> [Problems]:
1) Determine whether each statement below agrees with the passage on Weber, answering yes or no and quoting the deciding words of the passage: (a) Weber's main focus is purposeful action towards a goal; (b) the passage treats reason and cause as the same thing in a mechanistic sense; (c) Weber holds that people are fully conscious of their motivations.
2) Substitute "px" for "pixels" in the data items, beginning at their first line and stopping after the line that contains "click(x=470, y=138)", and leave everything else unchanged. Give only those lines.
* BEGIN Document section *
Critique of Weber (1846-1920)



Weber's methodological individualism focusses on purposeful action. He recognises non-rational actions which can be traditional or emotive, but his main focus is purposeful action towards a goal. Instrumental action is towards a recognisable objective. There is also value-rational action, which follows on from a belief or inner purpose. The sociology comes in the fact that this is collectively meaningful, and has collective insitutional outcome, but it is an analysis at first of individualist subjectivity.
The problem is that such value-rational actions overlap with traditional and emotive non-rational actions, and it is unclear when one becomes the other.
It is important that the idea of doing reasoning and cause are separated. Many such actions have meaningful reason, which is different from cause as such in a mechanistic sense. Nevertheless the two run together: reason is a qualititative addition to cause. Reason is deeper, inner, more a process, more socially reflective, and is that something extra the historian looks for when trying to find that deeper basis for something taking place. It brings to mind the historian's tactic of empathy: getting into the mind of an actor on the world stage.
However, the grasping of this reason and rationality becomes even harder, especially contrasted with emotive action, when Weber argues for the large probability that people are only half conscious of their motivations, and that much is impulsive (see Noble, 2000, 121).
* END Document section *
* BEGIN Record list *
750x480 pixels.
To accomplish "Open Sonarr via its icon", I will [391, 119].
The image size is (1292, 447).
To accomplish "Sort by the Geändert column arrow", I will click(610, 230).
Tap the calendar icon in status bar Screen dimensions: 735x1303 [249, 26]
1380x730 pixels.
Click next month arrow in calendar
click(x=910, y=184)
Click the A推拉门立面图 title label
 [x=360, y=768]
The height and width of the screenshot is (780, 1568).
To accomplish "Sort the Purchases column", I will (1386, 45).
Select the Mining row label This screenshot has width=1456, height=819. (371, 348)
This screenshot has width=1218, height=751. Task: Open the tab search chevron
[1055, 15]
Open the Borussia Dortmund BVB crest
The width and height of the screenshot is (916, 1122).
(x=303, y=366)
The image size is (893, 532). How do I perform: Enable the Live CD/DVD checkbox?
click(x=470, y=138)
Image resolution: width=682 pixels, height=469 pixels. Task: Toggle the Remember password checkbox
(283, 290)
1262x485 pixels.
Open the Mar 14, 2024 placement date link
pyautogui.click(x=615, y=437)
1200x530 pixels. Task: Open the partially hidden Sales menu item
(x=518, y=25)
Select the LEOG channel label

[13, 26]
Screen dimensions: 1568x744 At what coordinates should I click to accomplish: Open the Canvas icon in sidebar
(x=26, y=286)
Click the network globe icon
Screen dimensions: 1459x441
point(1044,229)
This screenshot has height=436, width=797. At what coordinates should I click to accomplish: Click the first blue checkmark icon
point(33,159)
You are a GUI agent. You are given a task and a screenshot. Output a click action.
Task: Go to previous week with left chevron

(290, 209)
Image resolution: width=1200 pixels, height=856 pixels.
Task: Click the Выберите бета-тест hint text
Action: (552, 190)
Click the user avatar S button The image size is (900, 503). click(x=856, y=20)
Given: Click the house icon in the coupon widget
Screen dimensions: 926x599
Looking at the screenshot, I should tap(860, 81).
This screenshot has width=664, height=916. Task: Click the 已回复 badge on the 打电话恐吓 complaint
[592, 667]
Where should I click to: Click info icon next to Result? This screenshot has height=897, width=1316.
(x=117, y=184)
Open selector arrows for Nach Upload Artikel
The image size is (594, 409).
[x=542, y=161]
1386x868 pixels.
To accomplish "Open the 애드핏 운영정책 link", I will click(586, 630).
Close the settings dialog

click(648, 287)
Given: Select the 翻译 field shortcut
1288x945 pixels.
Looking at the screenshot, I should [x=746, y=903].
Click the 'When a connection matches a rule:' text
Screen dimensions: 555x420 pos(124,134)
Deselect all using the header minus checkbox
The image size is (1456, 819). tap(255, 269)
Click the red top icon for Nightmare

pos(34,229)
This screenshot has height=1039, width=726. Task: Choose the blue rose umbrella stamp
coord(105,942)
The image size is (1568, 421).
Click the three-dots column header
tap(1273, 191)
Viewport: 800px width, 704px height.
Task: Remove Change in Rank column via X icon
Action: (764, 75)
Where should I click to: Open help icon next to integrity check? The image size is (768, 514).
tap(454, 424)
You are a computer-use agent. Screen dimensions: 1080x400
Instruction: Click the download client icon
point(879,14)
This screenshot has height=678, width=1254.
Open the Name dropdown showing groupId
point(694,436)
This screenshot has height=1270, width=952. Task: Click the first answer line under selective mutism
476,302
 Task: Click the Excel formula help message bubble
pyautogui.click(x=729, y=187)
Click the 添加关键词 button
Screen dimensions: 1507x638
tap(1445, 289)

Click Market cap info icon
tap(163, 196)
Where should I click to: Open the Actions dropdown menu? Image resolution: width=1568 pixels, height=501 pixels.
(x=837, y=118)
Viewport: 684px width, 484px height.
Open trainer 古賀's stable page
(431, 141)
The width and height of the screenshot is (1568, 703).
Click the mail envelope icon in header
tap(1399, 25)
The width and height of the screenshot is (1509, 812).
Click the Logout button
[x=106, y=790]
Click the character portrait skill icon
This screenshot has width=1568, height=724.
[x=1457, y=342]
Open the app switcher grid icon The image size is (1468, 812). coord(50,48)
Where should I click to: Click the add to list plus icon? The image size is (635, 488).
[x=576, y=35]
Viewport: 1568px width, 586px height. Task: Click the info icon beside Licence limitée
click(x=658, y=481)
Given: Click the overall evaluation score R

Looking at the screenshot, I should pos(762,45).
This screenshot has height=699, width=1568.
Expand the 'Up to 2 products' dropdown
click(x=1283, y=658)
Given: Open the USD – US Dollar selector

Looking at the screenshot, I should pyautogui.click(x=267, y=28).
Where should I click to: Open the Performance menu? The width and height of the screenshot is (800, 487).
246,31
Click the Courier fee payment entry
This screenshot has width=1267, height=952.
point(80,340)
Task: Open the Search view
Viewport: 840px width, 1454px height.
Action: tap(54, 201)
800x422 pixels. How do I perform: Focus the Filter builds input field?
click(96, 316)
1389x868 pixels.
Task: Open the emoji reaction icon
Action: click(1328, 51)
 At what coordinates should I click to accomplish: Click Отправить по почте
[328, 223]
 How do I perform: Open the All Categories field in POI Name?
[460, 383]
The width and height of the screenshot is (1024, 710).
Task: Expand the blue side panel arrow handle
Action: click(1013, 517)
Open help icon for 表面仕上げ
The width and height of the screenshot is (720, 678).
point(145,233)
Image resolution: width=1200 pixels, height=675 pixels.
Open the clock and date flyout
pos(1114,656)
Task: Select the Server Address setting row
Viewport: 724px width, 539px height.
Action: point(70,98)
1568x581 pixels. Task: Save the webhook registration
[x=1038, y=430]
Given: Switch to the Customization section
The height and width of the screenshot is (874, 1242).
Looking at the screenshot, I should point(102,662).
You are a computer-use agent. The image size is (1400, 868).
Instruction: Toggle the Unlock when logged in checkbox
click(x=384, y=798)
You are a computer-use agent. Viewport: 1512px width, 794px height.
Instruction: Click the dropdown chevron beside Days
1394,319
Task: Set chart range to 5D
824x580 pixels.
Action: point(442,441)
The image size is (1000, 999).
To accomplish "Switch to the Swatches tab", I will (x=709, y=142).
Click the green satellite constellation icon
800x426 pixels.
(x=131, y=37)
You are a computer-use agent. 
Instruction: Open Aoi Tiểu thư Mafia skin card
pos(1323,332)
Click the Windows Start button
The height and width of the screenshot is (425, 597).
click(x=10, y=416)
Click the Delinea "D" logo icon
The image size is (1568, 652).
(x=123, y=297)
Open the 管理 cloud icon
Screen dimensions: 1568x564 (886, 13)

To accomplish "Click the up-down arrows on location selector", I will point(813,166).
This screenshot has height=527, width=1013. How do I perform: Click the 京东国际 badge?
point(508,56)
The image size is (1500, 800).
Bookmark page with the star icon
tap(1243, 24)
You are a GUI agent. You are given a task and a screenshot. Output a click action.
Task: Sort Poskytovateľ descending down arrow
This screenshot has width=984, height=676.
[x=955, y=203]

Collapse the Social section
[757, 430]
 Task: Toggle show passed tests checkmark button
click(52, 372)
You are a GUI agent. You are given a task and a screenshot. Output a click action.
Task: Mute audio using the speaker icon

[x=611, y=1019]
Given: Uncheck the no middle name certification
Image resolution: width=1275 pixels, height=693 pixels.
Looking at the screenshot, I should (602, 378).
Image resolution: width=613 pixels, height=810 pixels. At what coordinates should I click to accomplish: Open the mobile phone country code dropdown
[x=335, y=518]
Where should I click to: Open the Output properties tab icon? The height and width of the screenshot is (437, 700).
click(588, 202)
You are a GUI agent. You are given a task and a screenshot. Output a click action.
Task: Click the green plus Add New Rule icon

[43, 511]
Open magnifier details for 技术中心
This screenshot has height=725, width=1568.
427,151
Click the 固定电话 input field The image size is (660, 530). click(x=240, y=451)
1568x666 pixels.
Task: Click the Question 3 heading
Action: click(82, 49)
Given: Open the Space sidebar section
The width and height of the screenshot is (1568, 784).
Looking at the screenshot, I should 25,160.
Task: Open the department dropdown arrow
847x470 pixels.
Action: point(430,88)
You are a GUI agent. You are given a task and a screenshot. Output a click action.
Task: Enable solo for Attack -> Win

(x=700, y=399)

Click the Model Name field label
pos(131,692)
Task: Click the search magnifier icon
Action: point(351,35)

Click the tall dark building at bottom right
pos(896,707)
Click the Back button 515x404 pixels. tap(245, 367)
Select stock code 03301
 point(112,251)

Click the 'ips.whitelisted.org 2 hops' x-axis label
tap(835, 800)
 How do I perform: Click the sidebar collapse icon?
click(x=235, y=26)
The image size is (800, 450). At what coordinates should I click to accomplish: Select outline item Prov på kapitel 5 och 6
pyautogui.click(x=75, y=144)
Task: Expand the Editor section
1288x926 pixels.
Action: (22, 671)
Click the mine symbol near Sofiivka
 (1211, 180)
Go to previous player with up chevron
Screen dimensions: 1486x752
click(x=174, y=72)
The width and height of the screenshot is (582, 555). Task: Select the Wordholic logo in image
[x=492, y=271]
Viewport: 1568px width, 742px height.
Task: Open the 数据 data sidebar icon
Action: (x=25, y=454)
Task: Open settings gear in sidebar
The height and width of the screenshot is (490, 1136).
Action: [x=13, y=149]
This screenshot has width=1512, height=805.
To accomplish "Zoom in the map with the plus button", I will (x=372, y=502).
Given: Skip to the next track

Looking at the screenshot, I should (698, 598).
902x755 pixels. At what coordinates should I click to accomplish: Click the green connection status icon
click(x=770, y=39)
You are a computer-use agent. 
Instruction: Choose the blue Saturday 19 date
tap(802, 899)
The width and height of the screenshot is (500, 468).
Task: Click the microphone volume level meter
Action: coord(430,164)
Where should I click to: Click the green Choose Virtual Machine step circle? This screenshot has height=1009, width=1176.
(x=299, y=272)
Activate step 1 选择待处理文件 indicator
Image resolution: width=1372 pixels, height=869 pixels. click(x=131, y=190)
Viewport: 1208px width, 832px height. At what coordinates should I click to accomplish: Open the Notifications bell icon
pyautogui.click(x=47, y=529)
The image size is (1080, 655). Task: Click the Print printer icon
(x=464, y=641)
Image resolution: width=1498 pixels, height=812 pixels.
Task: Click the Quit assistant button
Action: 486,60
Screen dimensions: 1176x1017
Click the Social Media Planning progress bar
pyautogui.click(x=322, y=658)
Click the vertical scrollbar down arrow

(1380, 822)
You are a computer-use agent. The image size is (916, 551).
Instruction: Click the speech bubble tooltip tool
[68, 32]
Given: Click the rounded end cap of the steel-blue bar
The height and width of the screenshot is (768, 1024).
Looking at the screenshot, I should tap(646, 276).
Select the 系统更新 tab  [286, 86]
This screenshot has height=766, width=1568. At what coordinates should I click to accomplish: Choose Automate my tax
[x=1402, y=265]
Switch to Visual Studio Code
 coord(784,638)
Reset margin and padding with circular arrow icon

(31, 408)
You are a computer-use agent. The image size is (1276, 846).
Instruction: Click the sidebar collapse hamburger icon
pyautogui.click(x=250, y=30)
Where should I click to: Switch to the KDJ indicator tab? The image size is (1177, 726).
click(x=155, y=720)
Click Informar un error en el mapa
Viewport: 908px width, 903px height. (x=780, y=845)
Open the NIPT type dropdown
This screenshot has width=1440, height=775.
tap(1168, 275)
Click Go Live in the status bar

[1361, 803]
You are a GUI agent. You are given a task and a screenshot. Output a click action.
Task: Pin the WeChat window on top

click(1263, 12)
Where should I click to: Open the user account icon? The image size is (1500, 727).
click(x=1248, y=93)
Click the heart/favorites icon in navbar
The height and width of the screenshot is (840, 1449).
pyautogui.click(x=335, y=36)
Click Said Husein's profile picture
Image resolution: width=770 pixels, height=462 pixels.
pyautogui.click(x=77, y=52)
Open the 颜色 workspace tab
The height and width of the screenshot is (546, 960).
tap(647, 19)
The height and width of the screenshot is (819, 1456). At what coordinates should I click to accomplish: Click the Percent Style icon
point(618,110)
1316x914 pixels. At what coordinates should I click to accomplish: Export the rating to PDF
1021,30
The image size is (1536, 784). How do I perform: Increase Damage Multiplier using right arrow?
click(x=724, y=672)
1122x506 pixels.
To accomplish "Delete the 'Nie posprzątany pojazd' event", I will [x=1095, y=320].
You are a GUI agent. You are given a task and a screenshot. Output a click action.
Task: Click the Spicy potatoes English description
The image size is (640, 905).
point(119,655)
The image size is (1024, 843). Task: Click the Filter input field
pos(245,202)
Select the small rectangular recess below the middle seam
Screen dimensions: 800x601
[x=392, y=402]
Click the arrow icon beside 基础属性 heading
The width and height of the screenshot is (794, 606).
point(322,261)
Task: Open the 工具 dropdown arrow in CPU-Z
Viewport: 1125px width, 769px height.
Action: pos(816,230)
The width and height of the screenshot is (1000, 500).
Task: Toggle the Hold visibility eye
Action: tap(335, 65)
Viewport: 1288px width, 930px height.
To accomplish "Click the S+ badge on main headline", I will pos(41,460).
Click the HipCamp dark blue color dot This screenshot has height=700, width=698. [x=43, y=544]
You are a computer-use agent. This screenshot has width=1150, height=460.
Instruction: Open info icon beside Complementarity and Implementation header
* END Record list *
> [Written responses]:
1)
(a) Yes: "his main focus is purposeful action towards a goal"
(b) No: "Many such actions have meaningful reason, which is different from cause as such in a mechanistic sense."
(c) No: "people are only half conscious of their motivations"

2)
750x480 px.
To accomplish "Open Sonarr via its icon", I will [391, 119].
The image size is (1292, 447).
To accomplish "Sort by the Geändert column arrow", I will click(610, 230).
Tap the calendar icon in status bar Screen dimensions: 735x1303 [249, 26]
1380x730 px.
Click next month arrow in calendar
click(x=910, y=184)
Click the A推拉门立面图 title label
 [x=360, y=768]
The height and width of the screenshot is (780, 1568).
To accomplish "Sort the Purchases column", I will (1386, 45).
Select the Mining row label This screenshot has width=1456, height=819. (371, 348)
This screenshot has width=1218, height=751. Task: Open the tab search chevron
[1055, 15]
Open the Borussia Dortmund BVB crest
The width and height of the screenshot is (916, 1122).
(x=303, y=366)
The image size is (893, 532). How do I perform: Enable the Live CD/DVD checkbox?
click(x=470, y=138)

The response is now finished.